Leur dernier album Sentinelle est sorti en janvier 2020, sur le label FRACA!!! créé par les super-héroïnes Emilie Marsh, Katel et Robi (dont le disque L’Hiver et la Joie orne le mur de mon studio). Ca promettait déjà d’être très bien. Et ce fut le cas, puisque l’album m’a suivi toute l’année. C’était mon album totem, mon porte-bonheur.

C’est un album précieux, celui qui nous suit, nous hante et poursuit à chaque instant. Celui qui est intemporel. Qu’on apprivoise, s’approprie et se réapproprie au fil des événements comme pour garder une continuité, un contrôle sur les choses; pour finalement parvenir à nous réconforter. Je pense à une chanson en particulier : Il n’y a plus foule. Au début, je pensais qu’elle évoquait une rupture en évoquant l’absence. Mais j’ai vite compris qu’il était sujet de choses plus tragique, comme le réchauffement climatique : “adieu la terre, adieu pour longtemps […] mais c’est la mer qui la reprend”, le fait qu’il soit peut-être trop tard pour faire face, que l’on soit impuissant : “sûr qu’on aurait pu, qu’on aurait voulu, agir à temps, mais c’est la mer, qui nous reprend, oh c’est la mer, qui nous reprend

C’est une chanson qui – évidemment – avait une résonance particulière en plein confinement. Son refrain aurait pu s’écrire en cette période : “il n’y a plus foule, il n’y a plus foule, où sont passés les gens ?” .
D’autant plus étrange que mon dernier concert avant cette petite fin du monde était celui de Superbravo. Il y a aussi le titre Chanteur comme une lettre que j’aurai voulu écrire à certains artistes, ou même que j’ai déjà pu écrire…En avouant à certains chanteurs – qu’à moi aussi – leurs mots me rendent meilleurs. Toute cette justesse, vérité et sincérité fait toute la puissance des textes que chantent en murmurant Armelle Pioline accompagnée par Michel Peteau et Julie Gasnier – qui signe l’univers esthétique du trio. 

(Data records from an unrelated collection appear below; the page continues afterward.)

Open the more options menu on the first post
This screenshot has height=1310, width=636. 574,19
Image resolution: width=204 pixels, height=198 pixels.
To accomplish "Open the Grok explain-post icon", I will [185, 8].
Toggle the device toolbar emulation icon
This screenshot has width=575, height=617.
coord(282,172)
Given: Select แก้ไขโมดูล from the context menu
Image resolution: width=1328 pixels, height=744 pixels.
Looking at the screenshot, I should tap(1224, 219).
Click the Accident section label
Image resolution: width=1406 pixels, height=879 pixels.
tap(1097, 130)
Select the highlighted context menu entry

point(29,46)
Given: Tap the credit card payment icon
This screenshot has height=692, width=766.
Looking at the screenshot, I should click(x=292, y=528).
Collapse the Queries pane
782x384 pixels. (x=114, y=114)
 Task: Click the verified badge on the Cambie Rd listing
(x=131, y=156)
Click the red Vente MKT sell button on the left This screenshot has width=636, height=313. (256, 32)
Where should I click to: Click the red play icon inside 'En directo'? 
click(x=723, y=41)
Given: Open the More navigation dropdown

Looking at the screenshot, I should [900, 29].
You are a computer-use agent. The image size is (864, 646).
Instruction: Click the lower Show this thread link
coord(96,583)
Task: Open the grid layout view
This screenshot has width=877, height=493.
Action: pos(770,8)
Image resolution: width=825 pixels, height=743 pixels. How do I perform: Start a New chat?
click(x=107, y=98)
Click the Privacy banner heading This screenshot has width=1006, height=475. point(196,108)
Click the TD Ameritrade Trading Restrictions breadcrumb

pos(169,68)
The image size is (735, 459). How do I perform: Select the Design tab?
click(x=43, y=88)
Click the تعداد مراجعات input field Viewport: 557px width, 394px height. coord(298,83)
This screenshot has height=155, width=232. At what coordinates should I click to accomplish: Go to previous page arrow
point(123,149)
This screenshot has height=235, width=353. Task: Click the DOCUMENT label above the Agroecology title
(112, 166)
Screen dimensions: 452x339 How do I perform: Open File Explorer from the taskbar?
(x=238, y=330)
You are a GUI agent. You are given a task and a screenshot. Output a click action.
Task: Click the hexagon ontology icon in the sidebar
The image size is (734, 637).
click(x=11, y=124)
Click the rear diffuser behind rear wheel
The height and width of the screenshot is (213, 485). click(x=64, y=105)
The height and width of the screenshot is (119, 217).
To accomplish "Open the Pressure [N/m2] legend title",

Le choix de Damien & Noé : Perez – Surex

Quand nous pensons aux albums qui auront marqué 2020, il y a nécessairement SUREX de Julien PEREZ. Son troisième album est sorti juste avant que la crise sanitaire ne modifie complètement et insidieusement nos vies. La release party qui s’est déroulée à la maroquinerie le 12 mars a été le dernier concert de notre vie d’avant. Emmanuel Macron venait d’annoncer, ce soir-là, la fermeture des établissements scolaires, d’autres mesures plus restrictives allaient être prises ensuite pour aboutir quatre jours plus tard au premier confinement.

Ainsi une dystopie que nous n’aurions pas imaginée allait suspendre nos vies. Dans sa forme SUREX peut avoir un côté prémonitoire. De prime abord moins accessible que son précédent opus Cavernes, il nous plonge en pleine hypnagogie – cet état entre sommeil et éveil où l’on ne distingue plus ce qui relève du rêve ou de la réalité. Une phase qui nous ouvre à la créativité, à l’imaginaire et aux illusions. Les boucles sonores, les paroles qui reviennent comme des mantras « C’est le rêve d’un rêve, le rêve d’un rêve ».

Les lignes musicales aux rythmes hypnotiques sont sobres et épurées. Les mélodies qui en échappent sont pop et claires voire même jazzy dans Allongé sur la plage. Et même si les ambiances sont parfois sombres et graves, le prince noir nous conduit aussi vers la lumière. SUREX vaut aussi pour SUREXposée. Cet album comporte en lui une forte propension à la résilience. Inspirons-nous-en et gardons patience. Libérons-nous, réinventons-nous, la vie reviendra bientôt avec les rapprochements sociaux et les gestes d’ouvertures qui nous manquent tant.